— START OF Raw data —

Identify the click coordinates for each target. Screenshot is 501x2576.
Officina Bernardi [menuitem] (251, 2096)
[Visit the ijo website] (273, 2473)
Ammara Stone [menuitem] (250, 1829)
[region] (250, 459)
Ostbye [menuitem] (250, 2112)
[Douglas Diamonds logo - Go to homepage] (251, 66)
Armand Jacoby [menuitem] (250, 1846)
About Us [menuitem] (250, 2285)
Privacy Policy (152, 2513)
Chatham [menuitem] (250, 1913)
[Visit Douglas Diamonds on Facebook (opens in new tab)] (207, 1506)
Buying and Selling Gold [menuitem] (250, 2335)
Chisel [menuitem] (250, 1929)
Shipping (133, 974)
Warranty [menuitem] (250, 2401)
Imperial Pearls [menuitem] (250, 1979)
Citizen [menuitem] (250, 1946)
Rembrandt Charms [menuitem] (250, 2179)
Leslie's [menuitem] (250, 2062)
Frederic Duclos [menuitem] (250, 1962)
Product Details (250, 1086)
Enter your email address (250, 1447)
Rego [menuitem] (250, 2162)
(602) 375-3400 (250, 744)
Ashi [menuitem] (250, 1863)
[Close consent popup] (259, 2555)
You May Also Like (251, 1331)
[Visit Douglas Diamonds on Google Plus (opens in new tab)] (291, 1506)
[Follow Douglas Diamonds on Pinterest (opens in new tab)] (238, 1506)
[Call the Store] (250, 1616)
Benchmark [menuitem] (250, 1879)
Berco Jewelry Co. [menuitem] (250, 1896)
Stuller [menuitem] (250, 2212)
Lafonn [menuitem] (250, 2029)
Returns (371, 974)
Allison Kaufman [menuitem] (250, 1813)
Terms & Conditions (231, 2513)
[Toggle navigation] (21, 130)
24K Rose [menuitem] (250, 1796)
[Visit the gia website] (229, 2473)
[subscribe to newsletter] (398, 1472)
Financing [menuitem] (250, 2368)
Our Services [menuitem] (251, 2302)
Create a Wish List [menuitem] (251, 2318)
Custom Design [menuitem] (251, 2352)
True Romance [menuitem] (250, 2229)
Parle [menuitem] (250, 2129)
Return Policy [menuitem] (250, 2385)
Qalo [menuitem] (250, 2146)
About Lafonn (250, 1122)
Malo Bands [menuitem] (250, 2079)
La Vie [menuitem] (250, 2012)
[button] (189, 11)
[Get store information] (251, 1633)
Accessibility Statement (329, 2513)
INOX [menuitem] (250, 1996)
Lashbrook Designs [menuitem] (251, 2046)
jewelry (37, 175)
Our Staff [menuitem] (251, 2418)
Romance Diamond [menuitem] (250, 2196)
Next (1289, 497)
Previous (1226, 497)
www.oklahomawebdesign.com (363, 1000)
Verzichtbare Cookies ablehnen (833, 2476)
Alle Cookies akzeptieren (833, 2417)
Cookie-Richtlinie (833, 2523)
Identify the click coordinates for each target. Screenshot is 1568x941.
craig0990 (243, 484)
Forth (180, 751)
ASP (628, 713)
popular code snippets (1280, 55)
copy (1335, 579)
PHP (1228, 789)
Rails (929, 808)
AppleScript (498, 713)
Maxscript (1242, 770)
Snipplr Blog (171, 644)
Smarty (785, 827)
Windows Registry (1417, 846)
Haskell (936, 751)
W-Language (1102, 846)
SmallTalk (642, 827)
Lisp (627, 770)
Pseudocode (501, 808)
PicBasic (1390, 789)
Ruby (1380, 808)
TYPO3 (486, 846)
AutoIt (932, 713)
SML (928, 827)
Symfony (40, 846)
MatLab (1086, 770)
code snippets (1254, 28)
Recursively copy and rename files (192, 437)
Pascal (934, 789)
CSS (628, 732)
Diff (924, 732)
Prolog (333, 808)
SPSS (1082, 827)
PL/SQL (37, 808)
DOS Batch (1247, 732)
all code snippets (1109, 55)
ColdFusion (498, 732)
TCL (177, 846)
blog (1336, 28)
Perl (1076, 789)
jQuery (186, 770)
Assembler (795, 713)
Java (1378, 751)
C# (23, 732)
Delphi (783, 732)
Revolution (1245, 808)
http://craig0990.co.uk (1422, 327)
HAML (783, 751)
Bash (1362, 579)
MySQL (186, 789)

— END OF Raw data —

(Brief):
Return, in full, every line among the items above that contains the string "Visit". Case counts.

(Exercise answer):
[Visit the ijo website] (273, 2473)
[Visit Douglas Diamonds on Facebook (opens in new tab)] (207, 1506)
[Visit Douglas Diamonds on Google Plus (opens in new tab)] (291, 1506)
[Visit the gia website] (229, 2473)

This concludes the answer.